En 1076, le duc normand Robert Guiscard, membre de la famille Altavilla, conquiert Salerne et met fin à la domination lombarde, mais pas à la richesse et à l’importance de la ville. Bien au contraire.
Robert est un puissant guerrier, il conquiert tout le sud, épouse la princesse lombarde Sichelgaita, sœur du dernier prince lombard de Salerne, Gisulph II, que Guiscard lui-même vainc et expulse de sa ville. Salerne devient la capitale du duché des Pouilles et de la Calabre : avec la conquête de la Sicile, presque tout le Mezzogiorno passe sous contrôle normand, créant ainsi les conditions nécessaires à la fondation, en 1130, d’un royaume destiné à durer, bien qu’avec des souverains différents et successifs, jusqu’à l’expédition de Garibaldi.
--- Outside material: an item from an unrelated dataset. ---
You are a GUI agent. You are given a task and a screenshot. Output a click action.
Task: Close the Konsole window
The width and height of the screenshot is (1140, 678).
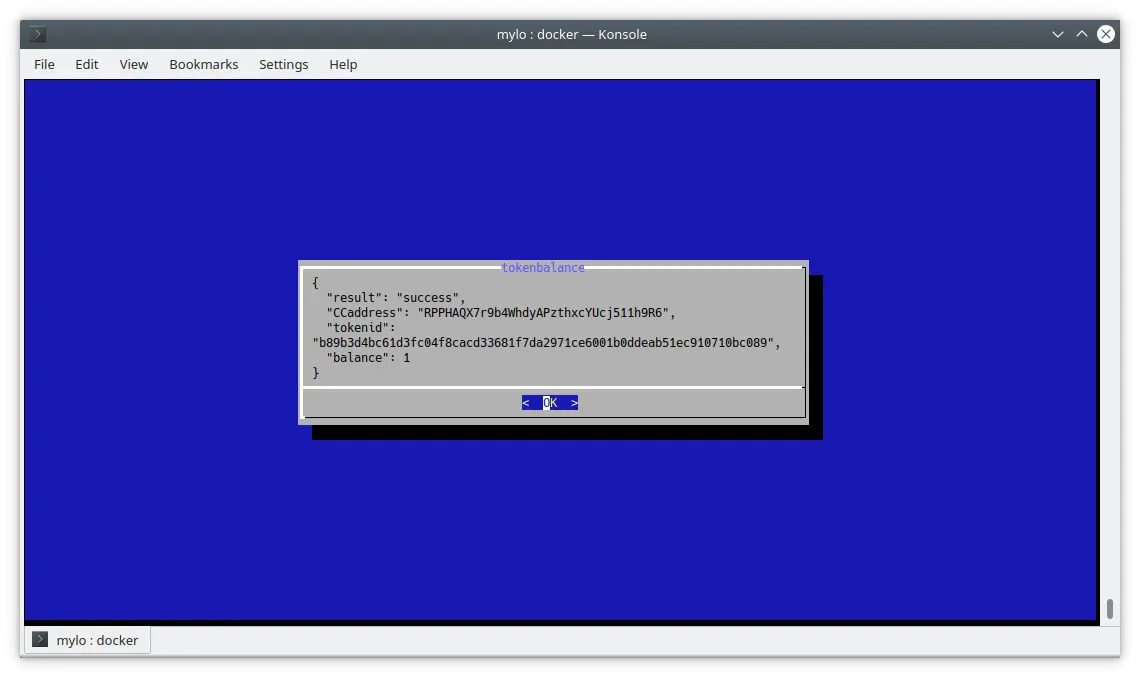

Robert construit une nouvelle résidence, Castel Terracena, et entame la construction de la cathédrale dédiée à saint Matthieu, l’évangéliste dont le corps – une précieuse relique – était miraculeusement arrivé sur la côte de Salerne et avait ensuite été transféré dans la ville au siècle précédent. Le pape Grégoire VII, qui a échappé à l’empereur Henri IV, est mort ici et est toujours enterré dans la cathédrale, un saint vénéré par la ville.
L’école de médecine trouva un nouvel élan grâce à l’intervention de l’évêque Alfano I et, entre les Lombards et les Normands, la doctoresse Trotula, dont les écrits sur les maladies féminines serviront de manuels gynécologiques pendant des siècles, aurait travaillé à Salerne.
Le Palazzo Fruscione a été construit dans ces années-là et constitue le seul exemple existant d’architecture résidentielle de la période normande. Le musée diocésain abrite les splendides ivoires contenant des récits de l’Ancien et du Nouveau Testament : un cycle d’une grande beauté et d’une grande rareté.